Quotidianamente vengono chiusi centinaia di account Twitter e Facebook, con l’arresto, se individuati, di coloro che cercano di divulgare notizie per far capire al mondo intero l’azione della violenta repressione che il Presidente Erdoğan sta attuando in uno Stato fino a qualche mese fa ritenuto laico e libero.

La Fnsi convoca assemblea dei giornalisti della UE

Il segretario generale e il presidente della Fnsi, Raffaele Lorusso e Giuseppe Giulietti: «Teniamo accesi i riflettori sulla repressione in atto. I governi dei Paesi Ue non possono tacere», non possiamo tacere, la repressione in Turchia continua sempre in maniera più feroce verso tutti i mezzi di comunicazione.

Oggi a Bruxelles si terrà un tavolo per decidere una mobilitazione di protesta di tutte le sigle sindacali della Comunità Europea, per chiedere alla Turchia la scarcerazione di tutti gli intellettuali, giudici, insegnanti e giornalisti, un ritorno alla normalità e alla libertà di stampa.

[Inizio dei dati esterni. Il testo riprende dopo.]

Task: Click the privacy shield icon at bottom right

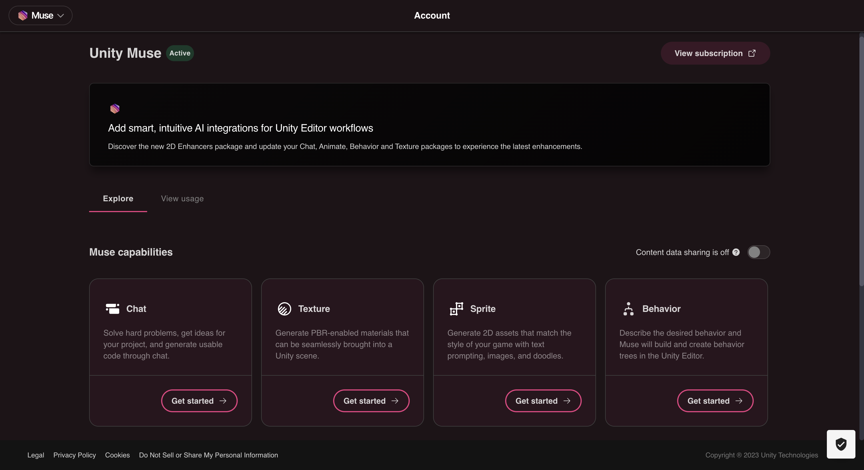Action: coord(841,444)
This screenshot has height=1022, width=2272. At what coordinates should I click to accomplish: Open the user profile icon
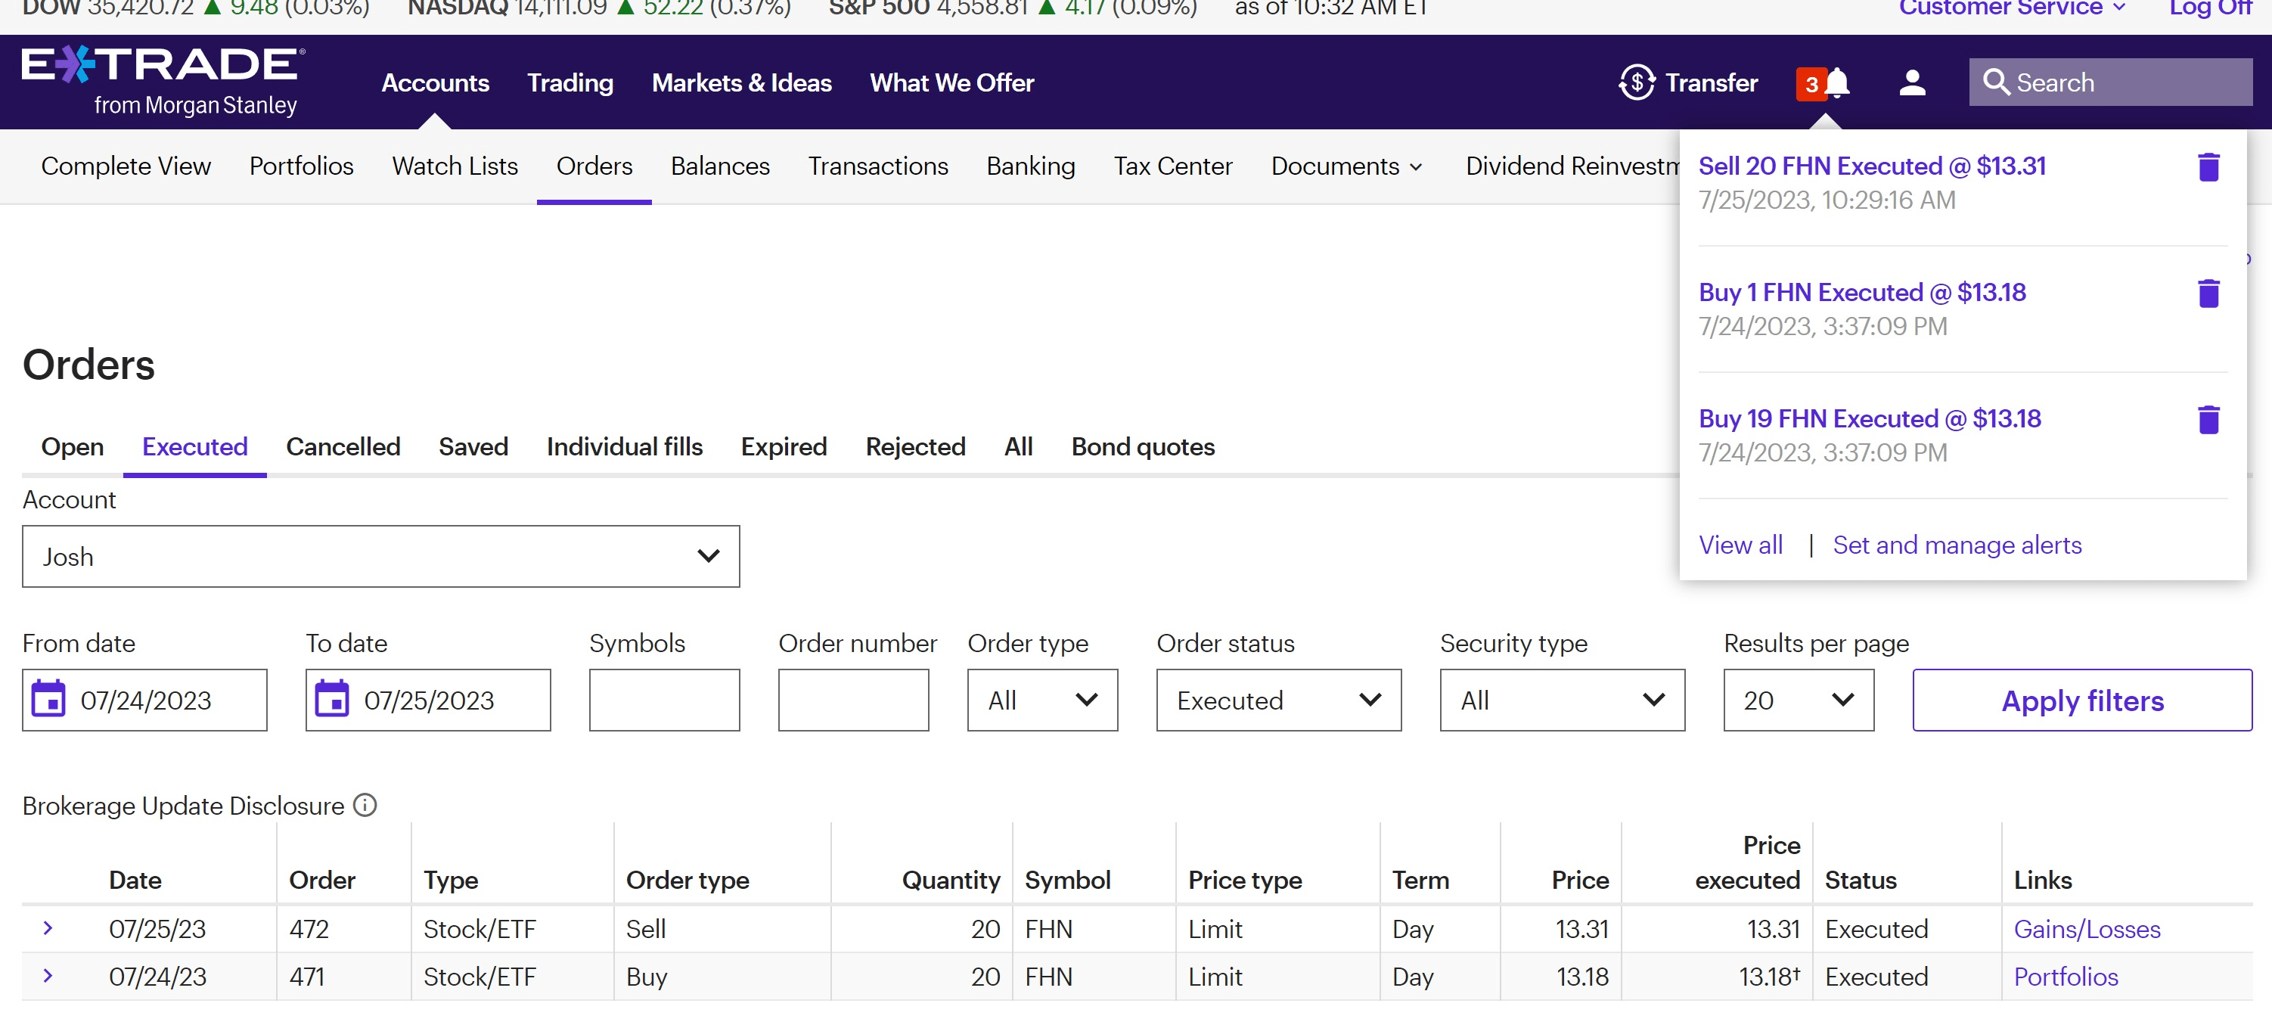[x=1911, y=83]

Erdoğan per il momento ha chiuso completamente tutti i ponti con l’Unione Europea, ritenendo gli stati che la compongono dei traditori e collusi con i golpisti, dopo la negazione dell’estradizione da parte delle Germania di un giornalista che l’ha criticato e il rifiuto dell’asilo politico di tutti gli stati quando si trovava in volo durante il golpe.